Zusammenfassung der wichtigsten Punkte der Lötkolben-Löttechnik
1, die Wahl des Lötkolbens
Die Leistung des Lötkolbens sollte durch die Größe des Schweißpunkts bestimmt werden. Der Bereich des Schweißpunkts ist groß und die Wärmeableitungsgeschwindigkeit des Schweißpunkts ist ebenfalls hoch. Daher sollte die Leistung des Lötkolbens auch größer gewählt werden. Die allgemeine Leistung des Lötkolbens beträgt 20 W, 25 W, 30 W, 35 W, 50 W usw. Im Produktionsprozess ist die Wahl einer Leistung von etwa 30 W angemessener.
Nach längerem Gebrauch des Lötkolbens bildet sich auf der Lötspitze eine Oxidschicht, die das Zinn nicht so leicht abträgt. Sie können die Oxidschicht dann mit einer Feile entfernen. Der Lötkolben wird dabei mit Strom versorgt, sodass die Lötspitze beim Einführen in das Kolophonium leicht heiß wird. Sie können den mit Lötzinn beschichteten Lötkolben weiter verwenden. Lassen Sie ihn dann auf der Zinnoberfläche liegen und verwenden Sie ihn.
2, Lötmittel und Flussmittel
Wählen Sie einen Lötdraht mit niedrigem Schmelzpunkt und kein ätzendes Flussmittel, wie etwa Kolophonium. Verwenden Sie kein Industriezinn und kein ätzendes, säurehaltiges Lötöl. Verwenden Sie am besten einen Lötdraht mit Kolophonium, da dieser sehr bequem zu verwenden ist.
3, Lötverfahren
Die Komponenten müssen sauber und verzinnt sein. Elektronische Komponenten müssen an der Luft aufbewahrt werden. Aufgrund der Oxidationswirkung haften die Komponentenstifte an einer Oxidschicht. Wenn sich anderer Schmutz darauf befindet, kann der Oxidfilm durch Schweißen abgekratzt und sofort mit einer Lötschicht (allgemein als Zinnschicht bekannt) beschichtet und dann geschweißt werden. Nach der obigen Behandlung sind die Komponenten leicht zu schweißen, es treten nicht so leicht virtuelle Schweißphänomene auf.

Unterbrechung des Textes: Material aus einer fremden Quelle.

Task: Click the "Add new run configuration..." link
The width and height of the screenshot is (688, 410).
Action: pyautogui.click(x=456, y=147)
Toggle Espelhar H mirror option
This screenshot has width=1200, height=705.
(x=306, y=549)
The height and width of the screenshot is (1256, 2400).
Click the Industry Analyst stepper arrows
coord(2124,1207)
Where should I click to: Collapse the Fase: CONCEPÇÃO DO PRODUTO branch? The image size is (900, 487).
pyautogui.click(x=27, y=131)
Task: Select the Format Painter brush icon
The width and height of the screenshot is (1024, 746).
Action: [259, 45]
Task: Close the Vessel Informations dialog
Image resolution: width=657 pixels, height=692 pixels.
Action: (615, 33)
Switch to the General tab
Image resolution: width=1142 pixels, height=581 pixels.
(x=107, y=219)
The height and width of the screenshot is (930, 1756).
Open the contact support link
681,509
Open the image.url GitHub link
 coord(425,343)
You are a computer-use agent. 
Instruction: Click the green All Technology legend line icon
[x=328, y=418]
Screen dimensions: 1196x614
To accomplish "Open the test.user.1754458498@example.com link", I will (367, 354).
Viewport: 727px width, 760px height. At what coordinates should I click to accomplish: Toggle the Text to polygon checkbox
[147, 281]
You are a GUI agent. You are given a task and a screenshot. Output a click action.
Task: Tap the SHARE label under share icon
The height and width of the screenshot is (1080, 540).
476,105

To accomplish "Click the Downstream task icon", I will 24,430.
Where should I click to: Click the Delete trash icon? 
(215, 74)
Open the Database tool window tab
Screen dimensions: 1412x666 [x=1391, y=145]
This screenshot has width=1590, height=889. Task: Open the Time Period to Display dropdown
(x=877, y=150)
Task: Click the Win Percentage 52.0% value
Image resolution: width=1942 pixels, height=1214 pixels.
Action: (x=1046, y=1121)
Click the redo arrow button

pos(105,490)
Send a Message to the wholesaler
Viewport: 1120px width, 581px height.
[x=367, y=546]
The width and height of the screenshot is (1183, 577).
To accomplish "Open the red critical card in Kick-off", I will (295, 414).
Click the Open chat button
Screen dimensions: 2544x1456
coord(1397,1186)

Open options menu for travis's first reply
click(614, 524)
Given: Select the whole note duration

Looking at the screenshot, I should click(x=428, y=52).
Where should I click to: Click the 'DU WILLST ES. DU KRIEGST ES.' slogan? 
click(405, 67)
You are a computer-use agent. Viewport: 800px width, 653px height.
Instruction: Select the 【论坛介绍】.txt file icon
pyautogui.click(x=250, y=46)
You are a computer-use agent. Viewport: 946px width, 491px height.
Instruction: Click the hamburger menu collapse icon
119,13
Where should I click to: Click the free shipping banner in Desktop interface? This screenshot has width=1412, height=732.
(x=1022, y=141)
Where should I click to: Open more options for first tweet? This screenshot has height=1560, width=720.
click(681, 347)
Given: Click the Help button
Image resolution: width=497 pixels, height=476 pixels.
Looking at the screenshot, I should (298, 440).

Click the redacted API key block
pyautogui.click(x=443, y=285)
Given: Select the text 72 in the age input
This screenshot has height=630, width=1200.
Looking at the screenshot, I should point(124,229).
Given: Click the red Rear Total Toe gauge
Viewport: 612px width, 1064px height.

(1) Löttemperatur und Lötzeit
Die Temperatur des Lötkolbens sollte höher sein als die Temperatur des Lots, aber nicht zu hoch, da sonst das Kolophonium am Lötkolbenkopf raucht. Wenn die Lötzeit zu kurz ist, ist die Temperatur der Lötstelle zu niedrig, die Lötstelle ist nicht vollständig geschmolzen, die Lötstelle ist rau und es kommt leicht zum Schweißen, und umgekehrt: Wenn die Lötzeit zu lang ist, fließt das Lot leicht und die Komponenten können durch Überhitzung beschädigt werden.
(2) Die Anzahl der Lötstellen auf der Dose
Die Anzahl der Lötstellen darf nicht zu gering sein. Zu wenig Lötzinn führt zu mangelnder Festigkeit und zu geringer mechanischer Festigkeit. Zu viel Lötzinn kann dazu führen, dass viele interne Kontakte nicht verbunden sind. Lötzinn sollte nur so auf die Bauteilstifte gelötet werden, dass die Umrisse kaum zu erkennen sind.
(3) achten Sie auf die Position des Lötkolbens und der Lötstellen
Anfänger beim Löten bewegen den Lötkolben im Allgemeinen in der Schweißnaht hin und her oder drücken fest zu. Diese Methode ist falsch. Die richtige Methode besteht darin, die verzinnte Oberfläche des Lötkolbens zu verwenden, um den Schweißpunkt zu berühren, damit die Wärmeübertragungsfläche groß ist und die Schweißgeschwindigkeit steigt.
4, nach dem Schweißen prüfen
Nach dem Ende des Schweißvorgangs muss geprüft werden, ob es zu Undichtigkeiten beim Schweißen, Löten oder Kurzschlüssen der Komponenten durch austretendes Lot kommt. Virtuelle Schweißnähte sind schwieriger zu erkennen. Ziehen Sie vorsichtig mit einer Pinzette an den festgeklemmten Bauteilstiften. Wenn Sie beispielsweise Schütteln feststellen, sollten Sie den Schweißvorgang sofort wieder aufnehmen.